Over four decades, income tax rate reductions have helped grow the economy. President Kennedy's tax cuts, proposed before his death and enacted in 1964, lowered the top marginal rate to 70% from 91%, and real economic growth jumped by more than 40%. Reagan's rate reduction to 28% raised real economic growth by one-third, and income tax receipts went up an average of 7% a year. President Bush's 2003 tax cuts lowered the rate to 35% from Mr. Clinton's 39.6% and created the economic growth that has increased tax revenues each year--by 5.5% in 2004 and 14.5%--the largest in a quarter century--in 2005.

So what of the future? Will we continue to steer the course that has been so successful for our country, or will we allow the kaleidoscope to turn in the opposite direction?

To keep on course, four policy choices are important. One is to continue President Bush's lower tax rates on income, dividends and capital gains that have gotten us where we are. As Kennedy, Reagan and Mr. Bush have proved, tax cuts create economic growth, and more growth creates more individual opportunity.

The second is to move to a flat tax, which would make much of the eight billion hours that people annually spend filling out tax forms (costing the economy $200 billion each year) available for productive work that would increase opportunities and incomes. Steve Forbes estimates that enacting the flat tax would, in the first 10 years, "generate $56 billion more in net government income tax receipts than the current tax code." The flat tax would raise revenues and end the frustrating complexity taxpayers face in trying to comply with an incomprehensible tax law.

Third, we must bring the rapid growth of government to an end. Domestic discretionary spending rose 7.1% a year in President Bush's first term, the highest of any modern president. Education spending is up 139% in the president's first five years, and government energy spending has doubled. The 2002 farm bill added $8 billion a year to spending, the Medicare prescription drug bill will cost at least $33 billion a year, and ethanol subsidies are up $2.3 billion. Congressional earmarks have grown too, from almost none in the 1980s to some 13,000 last year. Some 6,373 of them, costing $24 billion, were in the recent highway bill. Some vision, some vetoes and some fiscal discipline are needed to control and then decrease annual spending growth.

Finally, we should move from static to dynamic economic calculations. Static calculations say that when income tax rates are cut by 10%, federal tax receipts will decline by 10%. But that is erroneous thinking, for when income taxes are cut some individuals decide to work more and some companies to invest more, so tax revenues increase. Harvard economist Martin Feldstein calculates that income tax rate reductions give back one-third of their projected revenue loss to the government. But it can be even more dramatic: When the Bush capital gains and dividend tax cuts were enacted in 2003, the Congressional Budget Office's static analysis estimated that tax revenues would decline by $27 billion over the subsequent two years.
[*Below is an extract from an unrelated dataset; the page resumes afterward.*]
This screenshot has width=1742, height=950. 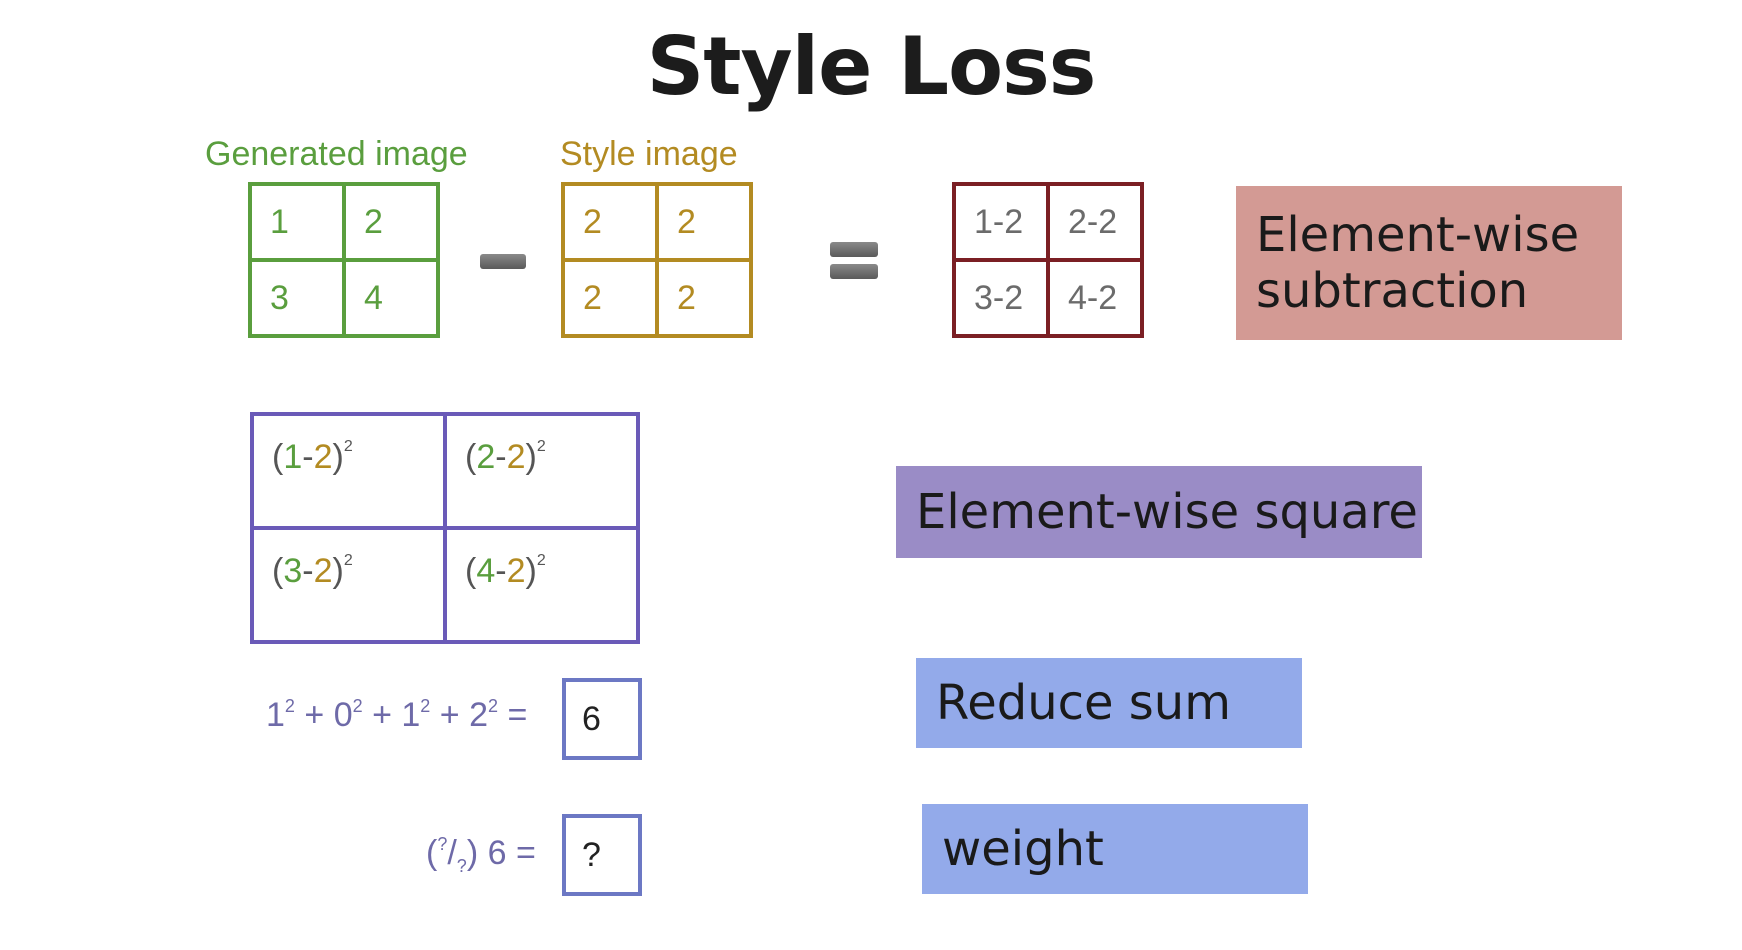 What do you see at coordinates (462, 866) in the screenshot?
I see `weight-denominator: ?` at bounding box center [462, 866].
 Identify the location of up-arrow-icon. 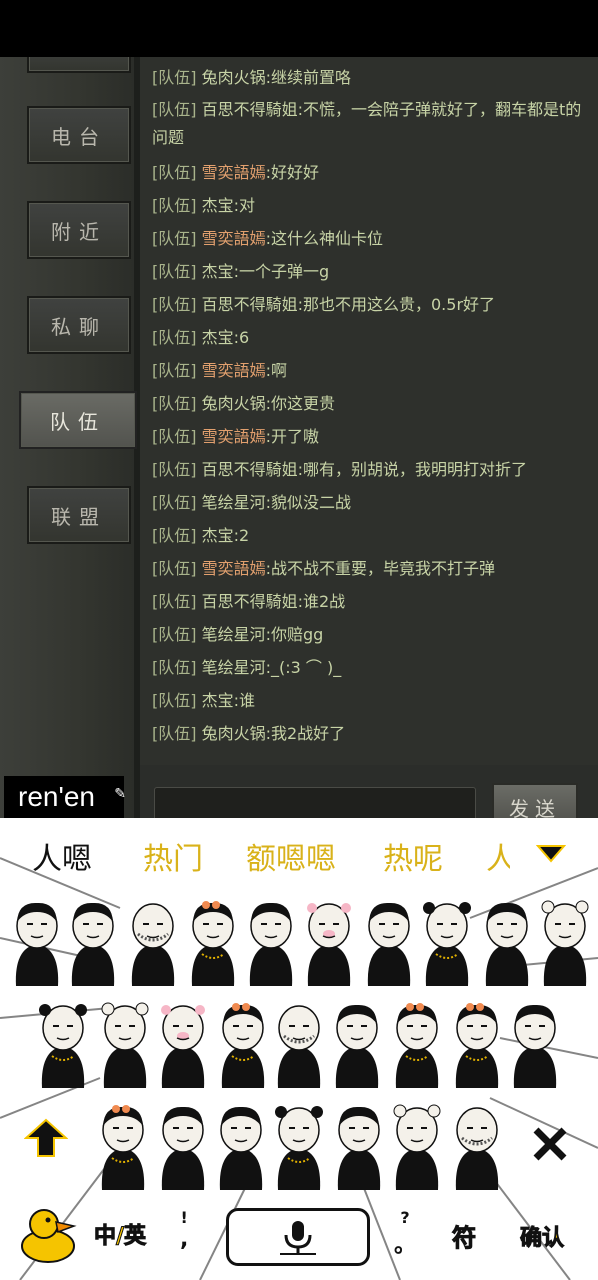
(46, 1138).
In fact, the tax rate reductions increased governmental tax revenues by $26 billon. So static scoring put the CBO $53 billion in error.

Since America's economic thinking changed in 1981, the economy has grown, recessions are far less frequent, job opportunities are increasing, inflation has not been a problem, and individual income tax burdens have declined. President Reagan's economic morning in America has lasted a while, and we must make sure it lasts a great deal longer.

Mr. du Pont, a former governor of Delaware, is chairman of the Dallas-based National Center for Policy Analysis. His column appears once a month.